Reproduce the lines of the material below, starting with the line containing "Where should I click to: Click" and running through the end of the material, both ends included. Leave the pictures out of your answer.

## Records of locating words and elements
------------------------------------------------------------------------
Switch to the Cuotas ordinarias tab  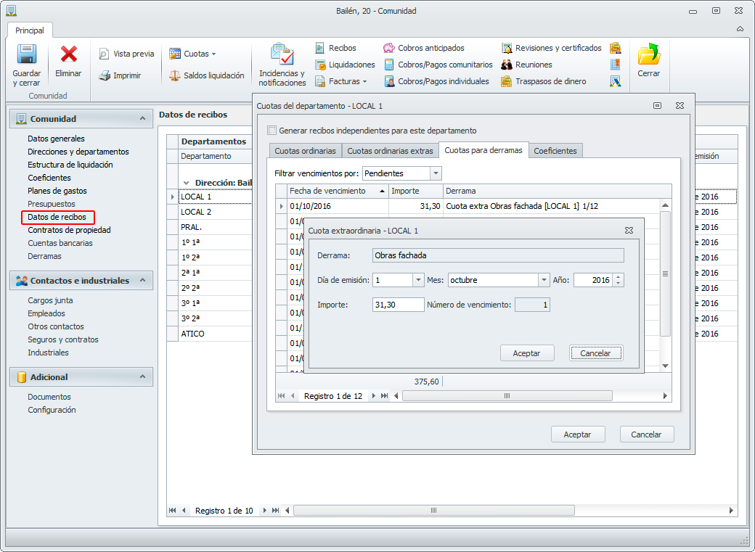[x=305, y=151]
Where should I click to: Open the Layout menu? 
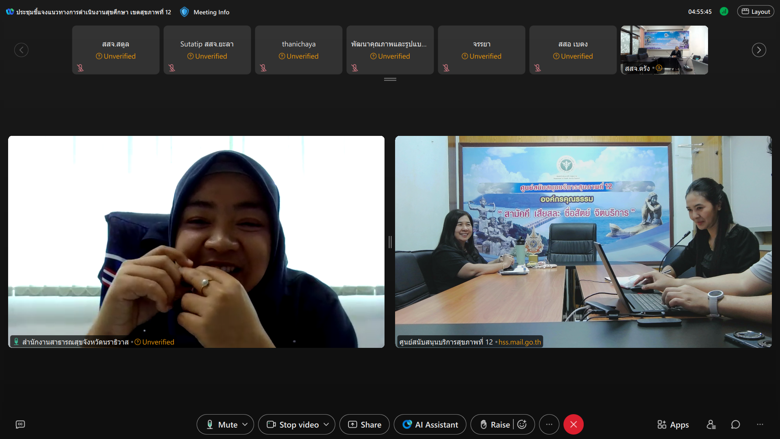coord(756,11)
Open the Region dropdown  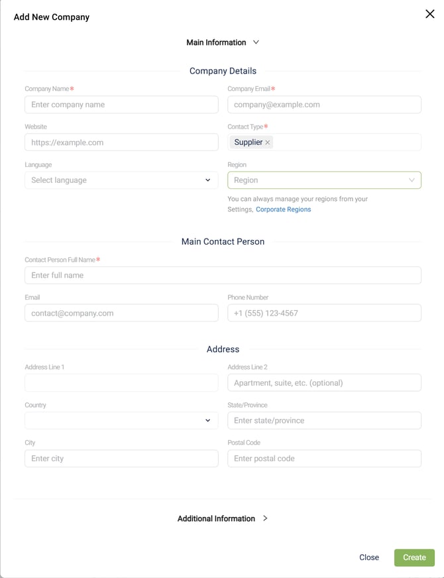coord(324,180)
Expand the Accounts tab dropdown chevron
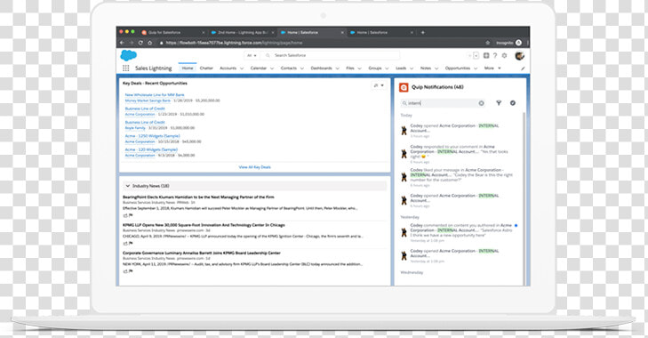This screenshot has width=648, height=338. (x=242, y=68)
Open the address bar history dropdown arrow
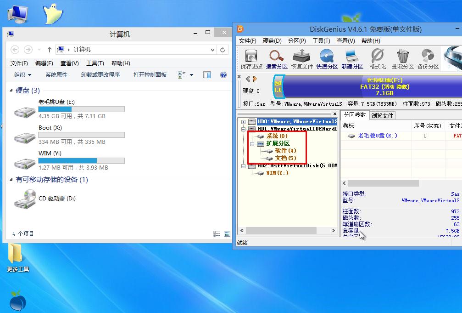 [212, 50]
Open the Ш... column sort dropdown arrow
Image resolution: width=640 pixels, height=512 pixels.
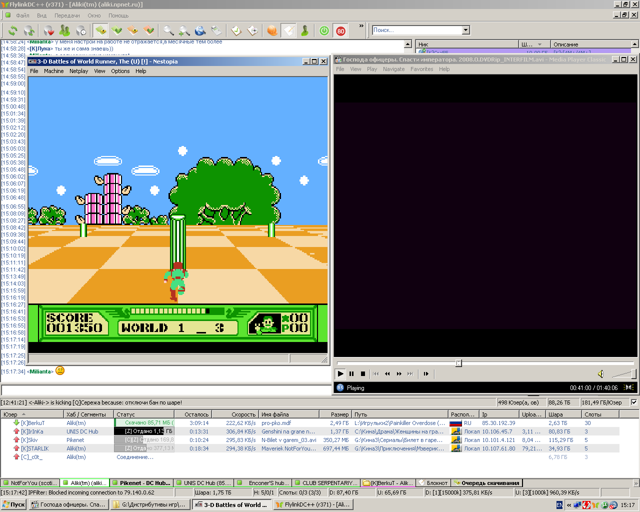coord(540,45)
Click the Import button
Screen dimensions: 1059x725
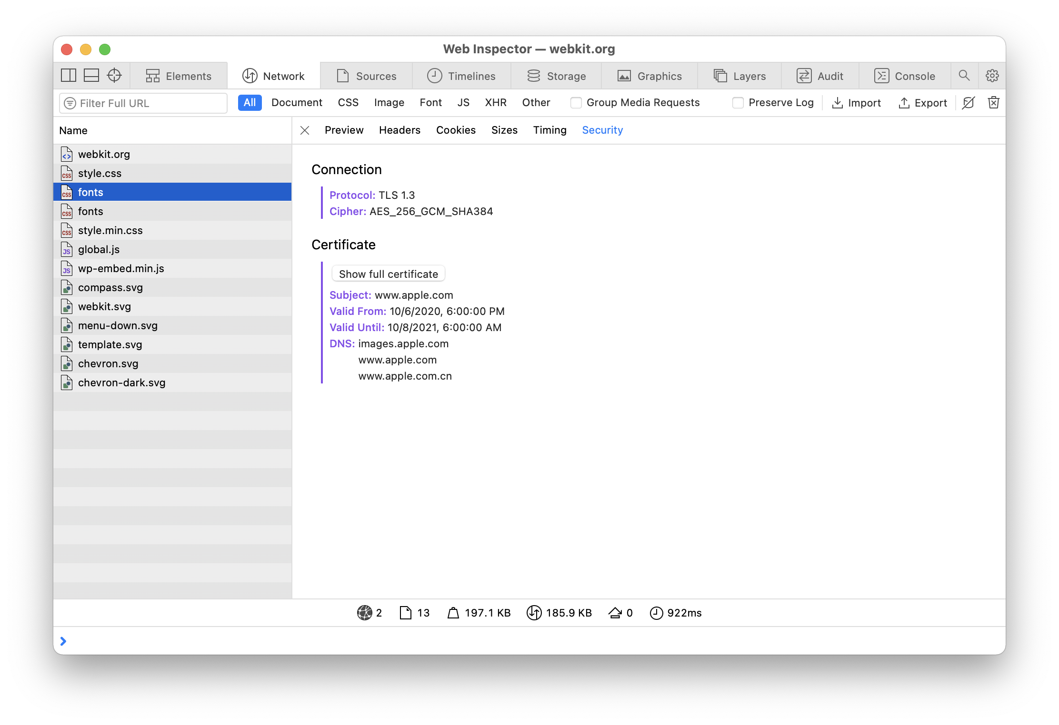tap(856, 103)
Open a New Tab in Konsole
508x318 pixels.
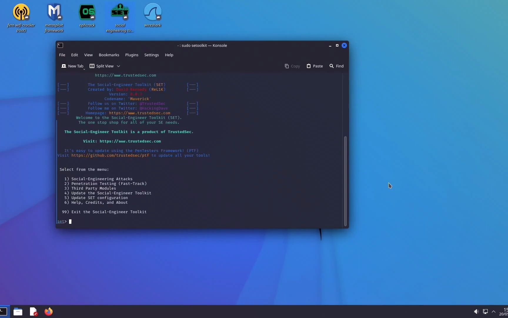(72, 66)
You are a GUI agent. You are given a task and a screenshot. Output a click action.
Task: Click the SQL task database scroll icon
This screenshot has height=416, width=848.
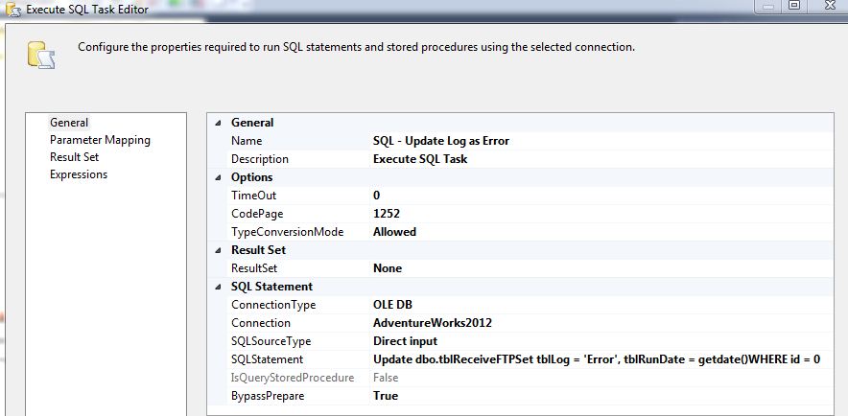click(x=40, y=56)
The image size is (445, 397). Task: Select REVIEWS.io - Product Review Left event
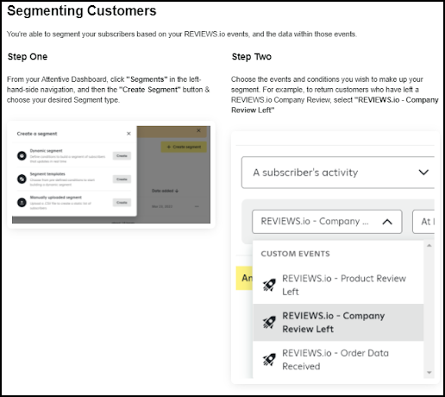[x=338, y=285]
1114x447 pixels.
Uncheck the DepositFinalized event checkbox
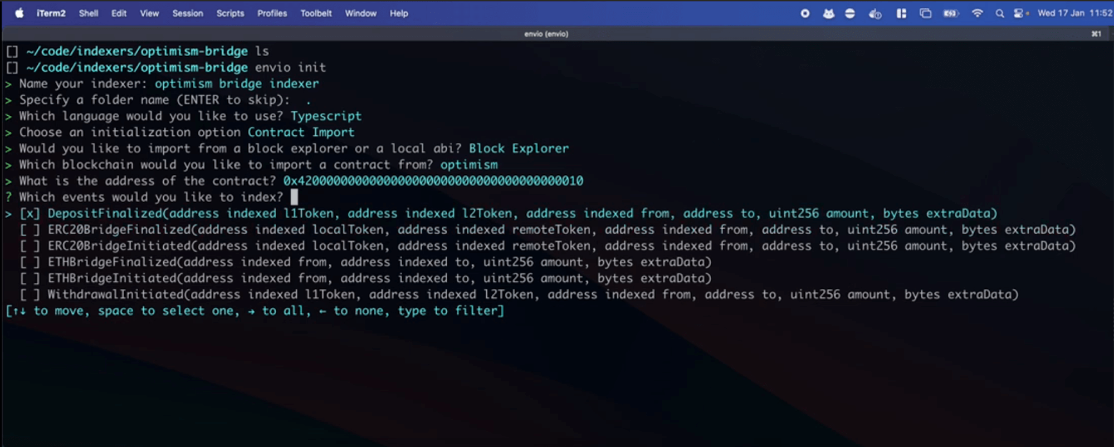tap(30, 214)
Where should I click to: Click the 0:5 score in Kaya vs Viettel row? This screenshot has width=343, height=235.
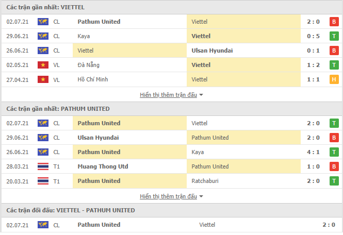tap(313, 36)
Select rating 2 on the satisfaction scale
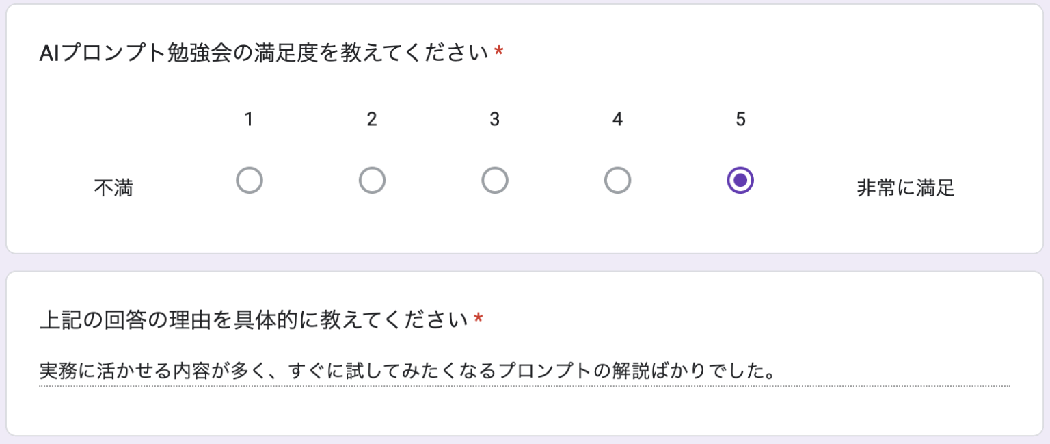The image size is (1050, 444). click(372, 180)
------------------------------------------------------------------------
## Task solution
Where should I click to: Click the 0:5 score in Kaya vs Viettel row? This screenshot has width=343, height=235.
tap(313, 36)
Select rating 2 on the satisfaction scale
The image size is (1050, 444). click(372, 180)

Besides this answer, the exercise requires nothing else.